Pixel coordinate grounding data
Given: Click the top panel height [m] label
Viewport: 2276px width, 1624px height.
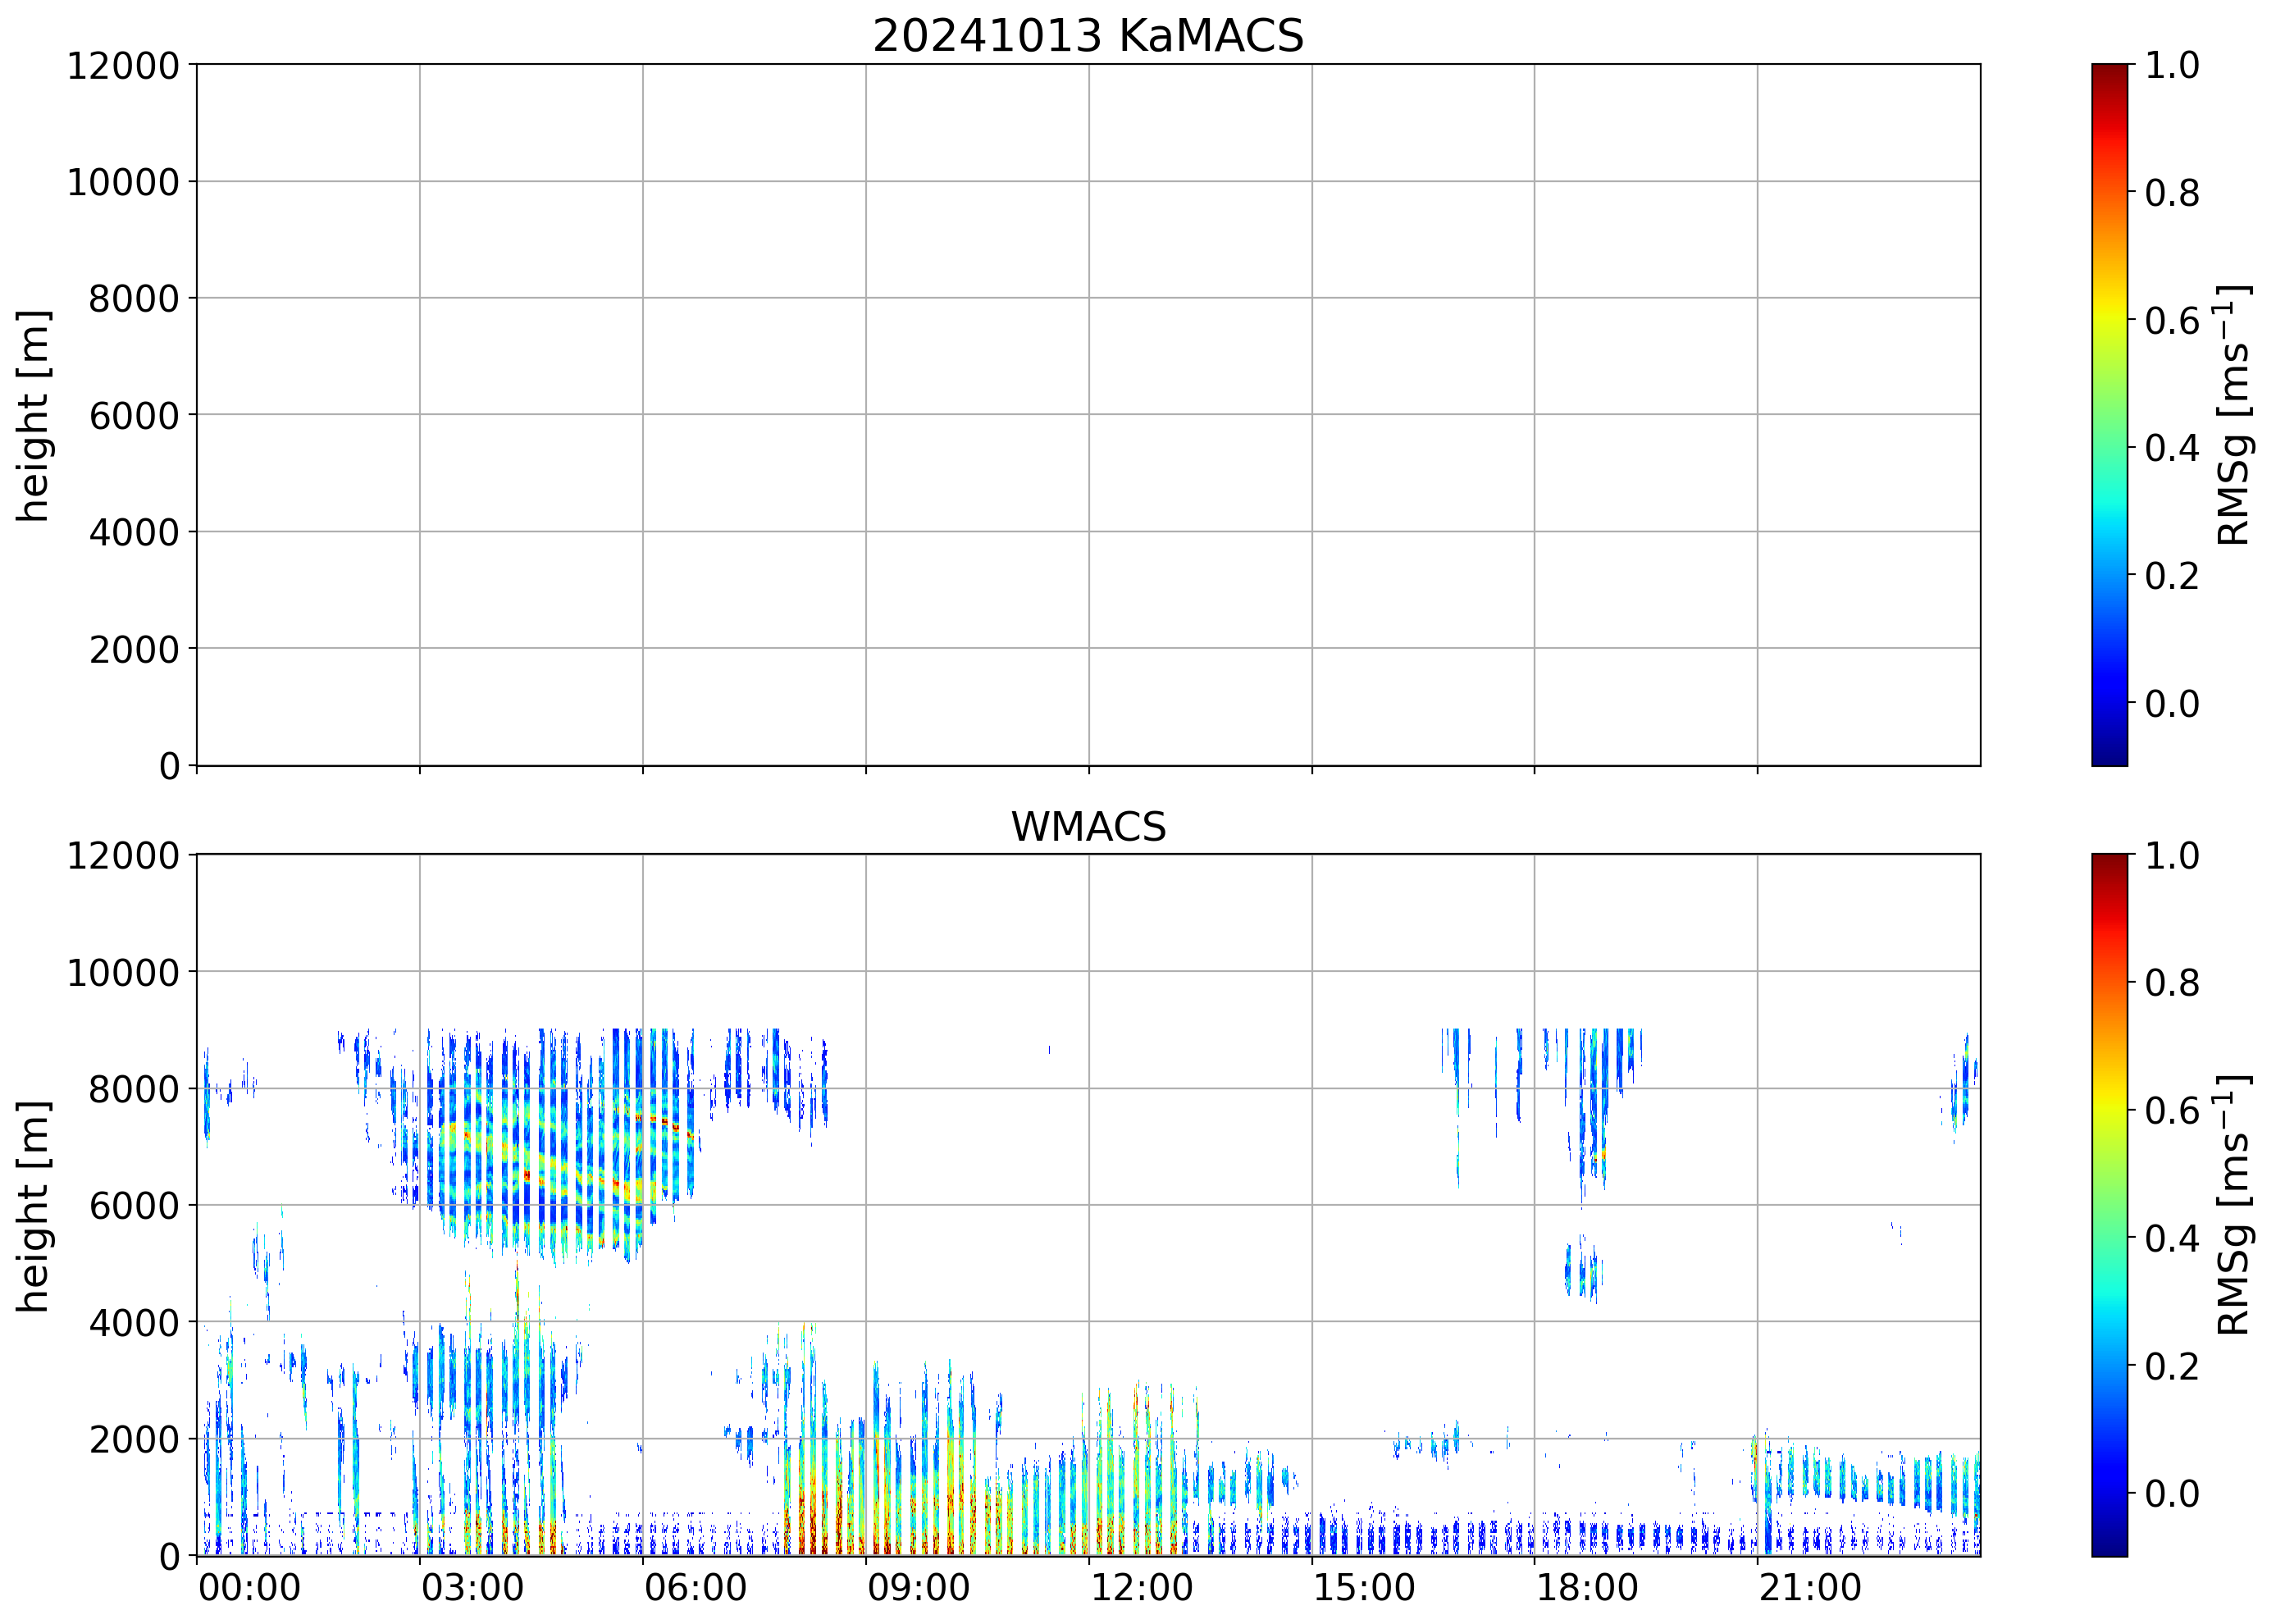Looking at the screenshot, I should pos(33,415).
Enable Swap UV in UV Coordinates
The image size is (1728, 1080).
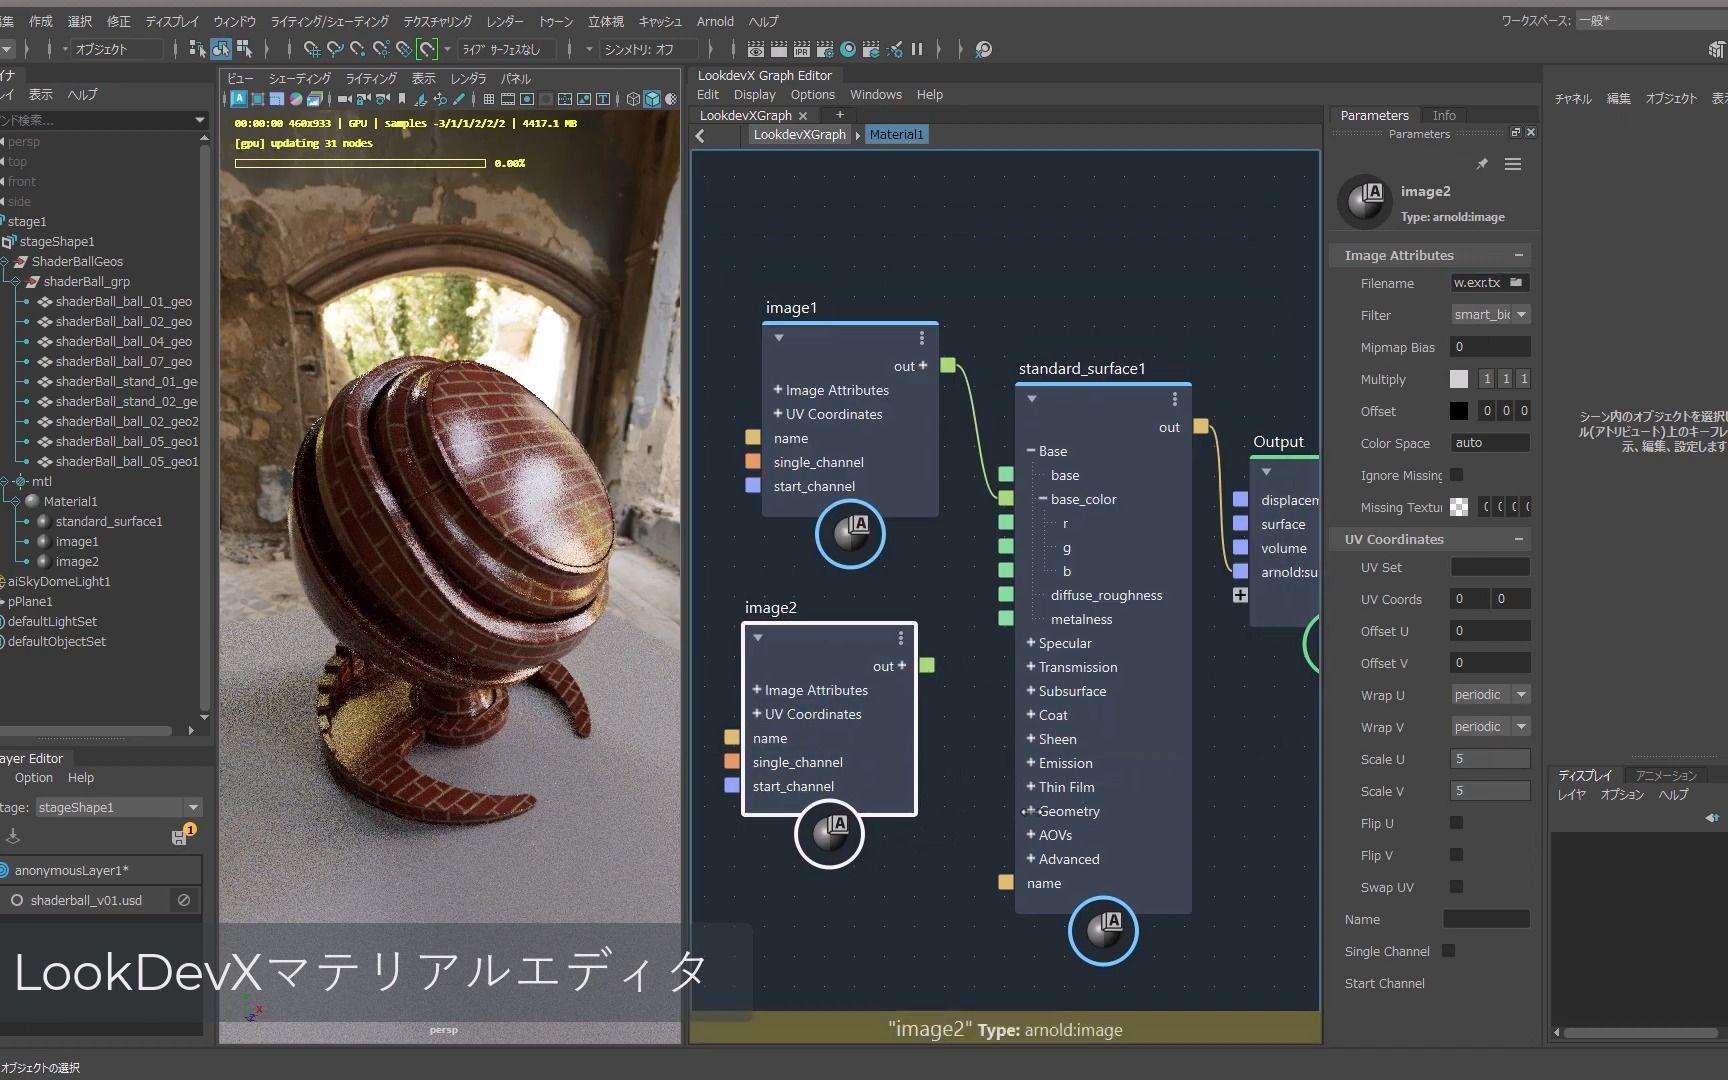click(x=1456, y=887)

Task details:
Copy every record exactly, without the pictures.

Exercise output:
Given: Click the top panel height [m] label
Viewport: 2276px width, 1624px height.
Looking at the screenshot, I should pos(33,415).
Enable Swap UV in UV Coordinates
The image size is (1728, 1080).
click(x=1456, y=887)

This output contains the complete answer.